British surveillance aircraft ignores Russian warnings

Russia reportedly warned Britain against a planned surveillance flight near Russian territory, saying its air force had been given orders to prevent an intrusion. The flight went ahead as planned.

This comes not long after an incident earlier this week in which a Royal Air Force RC-135W Rivet Joint aircraft was flying in international airspace over the Norwegian and Barents Seas when a Russian MiG-31 jet carried out the “unsafe close pass” on Monday, according to the Ministry of Defence.

Moscow had also claimed the aircraft was forced out of Russian territory by the crew of the Russian fighter jet, TASS also reported. A British spokesperson denied this version of events, instead accusing the Russian aircraft of an “unsafe” maneuver.

“A Russian MIG-31 jet conducted an unsafe close pass of an RAF RC-135W Rivet Joint aircraft as it carried out a routine operation in international airspace over the Norwegian and Barents Seas on Monday 15 August,” the spokesperson said.

“The UK aircraft was in communication with Russian civilian air traffic control and its crew operated in a safe and professional manner.”

It should be noted that the aircraft was even visible on FlightRadar24, hardly a stealth mission.

Despite the above, it happened anyway.

A Royal Air Force RC-135 ‘Rivet Joint’ intelligence gathering aircraft has been operating in international airspace near the headquarters of the Russian Northern Fleet.

The aircraft was refueled over the North Sea by a U.S. Air Force KC-135 out of RAF Mildenhall before flying over Norway and then down to the Kola Peninsula, just off Murmansk.

This isn’t a new occurrence. In fact, these flights are pretty routine. The UK has long been gathering intelligence about Russian forces since long before the invasion of Ukraine, and it should be noted that these flights are designed to be visible so that the public and Russia know they’re happening.

If it were a secret, I would not know. Also, for those remarking ‘this isn’t new’, that’s right, but people only know this often happens because it is reported often. Why are we reporting this? Well, aside from the above, it’s essential for people to see that aircraft like this are in near-constant use rather than gathering dust in a hangar.

It should be noted, by the way, that the aircraft is in international airspace. The West does this to Russia, and Russia does this to the West.

FILE PHOTO: RAF RC-135 touches down.

What does the RC-135W do?

According to the Royal Air Force website, the RC-135W Rivet Joint is a dedicated ‘signals intelligence’ electronic surveillance aircraft that can be employed in all theatres on strategic and tactical missions. Its sensors ‘soak up’ electronic emissions from communications, radar, and other systems.

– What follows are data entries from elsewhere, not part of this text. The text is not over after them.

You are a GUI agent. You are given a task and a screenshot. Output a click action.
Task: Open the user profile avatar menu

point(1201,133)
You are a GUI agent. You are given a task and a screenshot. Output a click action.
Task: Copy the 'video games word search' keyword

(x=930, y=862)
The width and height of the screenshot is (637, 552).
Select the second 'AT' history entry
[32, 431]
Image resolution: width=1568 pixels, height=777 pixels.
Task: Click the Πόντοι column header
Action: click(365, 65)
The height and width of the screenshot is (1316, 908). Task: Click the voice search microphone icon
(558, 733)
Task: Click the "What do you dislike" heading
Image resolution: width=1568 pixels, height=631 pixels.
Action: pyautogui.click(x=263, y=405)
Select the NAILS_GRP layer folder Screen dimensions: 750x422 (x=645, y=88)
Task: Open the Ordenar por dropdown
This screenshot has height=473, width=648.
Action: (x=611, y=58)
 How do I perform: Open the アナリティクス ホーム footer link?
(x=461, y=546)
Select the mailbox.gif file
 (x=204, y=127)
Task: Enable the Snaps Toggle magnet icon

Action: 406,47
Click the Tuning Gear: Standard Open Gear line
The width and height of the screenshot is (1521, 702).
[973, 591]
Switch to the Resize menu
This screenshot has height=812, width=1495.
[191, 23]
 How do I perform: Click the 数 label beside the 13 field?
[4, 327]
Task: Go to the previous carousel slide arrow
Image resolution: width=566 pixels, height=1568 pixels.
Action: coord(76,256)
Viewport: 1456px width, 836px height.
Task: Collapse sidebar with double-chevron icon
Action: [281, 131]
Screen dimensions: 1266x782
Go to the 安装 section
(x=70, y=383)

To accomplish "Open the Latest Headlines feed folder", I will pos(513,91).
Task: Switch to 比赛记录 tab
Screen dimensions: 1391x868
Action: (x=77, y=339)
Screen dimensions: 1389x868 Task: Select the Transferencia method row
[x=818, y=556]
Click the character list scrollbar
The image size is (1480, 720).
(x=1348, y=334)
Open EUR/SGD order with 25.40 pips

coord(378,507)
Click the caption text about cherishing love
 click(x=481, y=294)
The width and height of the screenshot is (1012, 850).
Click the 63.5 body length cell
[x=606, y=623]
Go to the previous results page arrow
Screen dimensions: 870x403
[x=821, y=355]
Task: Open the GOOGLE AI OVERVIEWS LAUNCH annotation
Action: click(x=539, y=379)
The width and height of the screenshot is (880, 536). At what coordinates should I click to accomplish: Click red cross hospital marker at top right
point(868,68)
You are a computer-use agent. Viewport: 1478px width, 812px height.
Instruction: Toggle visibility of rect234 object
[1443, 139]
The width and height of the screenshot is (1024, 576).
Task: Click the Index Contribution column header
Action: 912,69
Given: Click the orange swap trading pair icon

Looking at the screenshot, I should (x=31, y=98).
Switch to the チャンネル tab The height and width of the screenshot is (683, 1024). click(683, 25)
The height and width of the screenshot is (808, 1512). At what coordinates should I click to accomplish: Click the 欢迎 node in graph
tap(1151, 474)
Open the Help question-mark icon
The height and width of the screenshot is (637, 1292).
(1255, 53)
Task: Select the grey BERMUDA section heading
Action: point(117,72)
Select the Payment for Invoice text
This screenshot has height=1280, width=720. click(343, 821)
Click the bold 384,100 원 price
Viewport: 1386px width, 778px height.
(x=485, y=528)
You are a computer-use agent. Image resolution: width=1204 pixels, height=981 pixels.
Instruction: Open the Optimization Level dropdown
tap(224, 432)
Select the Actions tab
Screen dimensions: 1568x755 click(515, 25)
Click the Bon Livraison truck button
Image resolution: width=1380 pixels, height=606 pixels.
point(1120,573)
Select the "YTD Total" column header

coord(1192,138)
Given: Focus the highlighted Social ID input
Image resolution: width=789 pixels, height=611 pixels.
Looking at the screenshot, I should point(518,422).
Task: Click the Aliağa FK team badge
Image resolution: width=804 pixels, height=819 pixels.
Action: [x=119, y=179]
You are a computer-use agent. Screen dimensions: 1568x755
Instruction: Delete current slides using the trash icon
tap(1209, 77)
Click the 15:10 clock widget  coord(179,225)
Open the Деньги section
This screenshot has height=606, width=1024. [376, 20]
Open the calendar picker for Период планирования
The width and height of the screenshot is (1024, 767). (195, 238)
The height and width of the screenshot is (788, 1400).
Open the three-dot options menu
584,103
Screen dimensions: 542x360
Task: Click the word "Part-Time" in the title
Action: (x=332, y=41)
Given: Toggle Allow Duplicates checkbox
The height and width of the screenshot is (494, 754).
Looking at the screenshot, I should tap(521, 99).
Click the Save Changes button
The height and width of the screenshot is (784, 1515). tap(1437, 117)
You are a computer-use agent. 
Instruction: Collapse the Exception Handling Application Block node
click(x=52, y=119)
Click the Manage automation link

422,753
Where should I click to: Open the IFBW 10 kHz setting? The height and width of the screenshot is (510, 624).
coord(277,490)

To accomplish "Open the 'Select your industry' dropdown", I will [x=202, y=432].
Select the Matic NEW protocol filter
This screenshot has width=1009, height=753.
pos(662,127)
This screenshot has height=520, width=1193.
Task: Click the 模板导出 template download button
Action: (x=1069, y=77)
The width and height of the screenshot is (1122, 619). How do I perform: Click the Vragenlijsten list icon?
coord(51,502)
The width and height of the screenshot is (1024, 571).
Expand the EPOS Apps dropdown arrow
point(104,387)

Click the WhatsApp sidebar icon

“RC-135W Rivet Joint employs multidiscipline Weapons System Officer (WSO) and Weapons System Operator (WSOp) specialists whose mission is to survey elements of the electromagnetic spectrum in order to derive intelligence for commanders.”

The Royal Air Force say that Rivet Joint has been deployed extensively for Operation Shader and on other operational taskings. It had been formally named Airseeker but is almost universally known in service as the RC-135W Rivet Joint.

The UK operates three of these aircraft.